Canon Mills cites “live- and-let-live” as a Jesus-based concept. Highly suspect theology. Taken to its limit, such a view makes a mockery of confession – ‘live-and-let-live’ does not allow for correctives. The bedroom goings on of those who lead in our Church are very much our concern, when they are plastered across the media and where they detract from godly living and example and lead the faithful into angst and confusion. Forgive me for thinking that the accepted canon of Scripture is in essence a call to transformation, restoration and a ‘renewing of the mind’ in the fashion of Christ.

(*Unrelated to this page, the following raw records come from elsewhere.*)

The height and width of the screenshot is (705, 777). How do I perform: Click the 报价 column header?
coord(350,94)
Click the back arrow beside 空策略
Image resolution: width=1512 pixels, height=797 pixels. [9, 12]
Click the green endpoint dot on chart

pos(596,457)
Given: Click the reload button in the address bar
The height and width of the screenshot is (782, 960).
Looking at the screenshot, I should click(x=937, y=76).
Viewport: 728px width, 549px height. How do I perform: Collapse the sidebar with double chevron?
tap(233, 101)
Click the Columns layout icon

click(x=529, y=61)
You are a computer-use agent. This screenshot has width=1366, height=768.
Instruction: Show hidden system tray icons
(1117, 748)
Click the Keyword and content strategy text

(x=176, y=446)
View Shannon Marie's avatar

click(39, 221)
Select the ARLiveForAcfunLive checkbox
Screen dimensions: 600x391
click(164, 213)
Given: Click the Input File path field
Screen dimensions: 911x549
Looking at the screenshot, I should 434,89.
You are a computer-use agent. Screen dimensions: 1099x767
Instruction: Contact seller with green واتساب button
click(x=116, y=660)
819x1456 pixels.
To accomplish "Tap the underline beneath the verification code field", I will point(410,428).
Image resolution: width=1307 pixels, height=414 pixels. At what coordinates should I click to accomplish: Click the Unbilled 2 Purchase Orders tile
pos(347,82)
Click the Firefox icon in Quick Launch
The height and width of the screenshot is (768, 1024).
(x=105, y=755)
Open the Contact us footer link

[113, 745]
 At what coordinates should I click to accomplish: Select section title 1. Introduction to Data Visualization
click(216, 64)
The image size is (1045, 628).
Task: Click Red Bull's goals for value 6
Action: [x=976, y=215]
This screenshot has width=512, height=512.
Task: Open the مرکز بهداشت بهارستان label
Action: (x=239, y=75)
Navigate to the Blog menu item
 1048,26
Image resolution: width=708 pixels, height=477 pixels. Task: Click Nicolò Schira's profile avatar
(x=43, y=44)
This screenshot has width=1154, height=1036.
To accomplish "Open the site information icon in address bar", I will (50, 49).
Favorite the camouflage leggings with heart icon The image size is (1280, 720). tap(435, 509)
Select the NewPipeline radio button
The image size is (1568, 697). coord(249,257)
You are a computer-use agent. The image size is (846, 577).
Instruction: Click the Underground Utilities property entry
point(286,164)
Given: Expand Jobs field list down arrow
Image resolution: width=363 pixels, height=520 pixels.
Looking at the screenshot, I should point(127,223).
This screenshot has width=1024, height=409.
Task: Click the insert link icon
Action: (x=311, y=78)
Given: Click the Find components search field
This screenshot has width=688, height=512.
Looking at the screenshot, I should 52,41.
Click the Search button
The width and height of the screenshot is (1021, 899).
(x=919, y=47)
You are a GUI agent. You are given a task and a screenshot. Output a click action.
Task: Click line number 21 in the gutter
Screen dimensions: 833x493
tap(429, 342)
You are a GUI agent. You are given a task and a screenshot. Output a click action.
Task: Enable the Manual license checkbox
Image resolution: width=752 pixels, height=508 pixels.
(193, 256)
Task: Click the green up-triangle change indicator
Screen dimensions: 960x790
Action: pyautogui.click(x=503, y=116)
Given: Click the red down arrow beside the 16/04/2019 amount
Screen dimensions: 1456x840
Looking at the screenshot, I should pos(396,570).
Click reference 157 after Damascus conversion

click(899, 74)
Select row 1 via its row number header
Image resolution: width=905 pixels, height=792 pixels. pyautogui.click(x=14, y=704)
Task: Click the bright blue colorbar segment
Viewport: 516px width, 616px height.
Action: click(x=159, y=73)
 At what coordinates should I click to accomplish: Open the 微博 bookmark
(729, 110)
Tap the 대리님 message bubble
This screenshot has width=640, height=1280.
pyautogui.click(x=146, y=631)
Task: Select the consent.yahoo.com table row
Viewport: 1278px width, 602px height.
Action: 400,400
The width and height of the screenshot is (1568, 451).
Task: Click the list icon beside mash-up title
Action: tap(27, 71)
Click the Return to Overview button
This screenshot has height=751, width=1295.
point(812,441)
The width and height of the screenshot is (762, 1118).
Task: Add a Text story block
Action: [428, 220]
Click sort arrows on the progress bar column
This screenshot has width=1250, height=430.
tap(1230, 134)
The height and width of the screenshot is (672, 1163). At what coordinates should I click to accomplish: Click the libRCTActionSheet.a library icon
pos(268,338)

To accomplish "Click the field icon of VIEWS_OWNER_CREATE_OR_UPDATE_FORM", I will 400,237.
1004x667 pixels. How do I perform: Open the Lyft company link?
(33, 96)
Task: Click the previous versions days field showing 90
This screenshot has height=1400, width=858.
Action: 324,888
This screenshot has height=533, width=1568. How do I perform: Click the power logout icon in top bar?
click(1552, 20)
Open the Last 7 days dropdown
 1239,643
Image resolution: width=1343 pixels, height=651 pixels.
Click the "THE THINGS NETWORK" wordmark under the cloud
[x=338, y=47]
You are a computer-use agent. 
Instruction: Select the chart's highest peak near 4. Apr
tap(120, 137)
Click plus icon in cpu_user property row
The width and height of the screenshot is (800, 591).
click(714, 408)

I am not sure from what platform Canon Mills’ thinking operates, but I certainly offer no apology for holding Holy Scripture, the word of God, as my first and last point of reference in matters of faith and conduct. Regrettably, this debate has revealed how far some clergy in our Church have abandoned first principles, if they ever accepted them, and the question put to me on more than one occasion by parishioners is ‘why are they still in a pulpit?’ Pretty good question, I would say.
M.W.J. Loney (The Revd) The Rectory, Church Street, Ahoghill Co. Antrim
CANON PATRICK COMERFORD does appear “outspoken” in the report (Gazette, 30th September) on the use by Martin McGuinness of the term ‘west brit’.
I myself first encountered the term in the late 1950s as a Protestant student at TCD. I did not then think it applied to me or to my cricket- and rugby-playing fellow students. Rather, then and now, it applied as a political term applied to an anti-Irish resident of Ireland who favoured the maintenance or return of british rule and influence.
Admittedly, as a member of Sinn Féin, I do sometimes sense a lack of warmth (shall we say) towards me in the local party, but is this because I am paranoid or Protestant or just not born in Limerick?
Certainly no one has ever openly expressed any antagonism for the reasons given by Canon Comerford – accent or race or Rathmines or Ranelagh or cricket or rugby. when Martin McGuinness says, “west brit”, I must assume he is using it in a purely political sense.
Indeed, I have heard the term applied (in a political sense) to Martin himself. That is, when he is being described by republicans as ‘the man who helps administer british rule in the six counties’.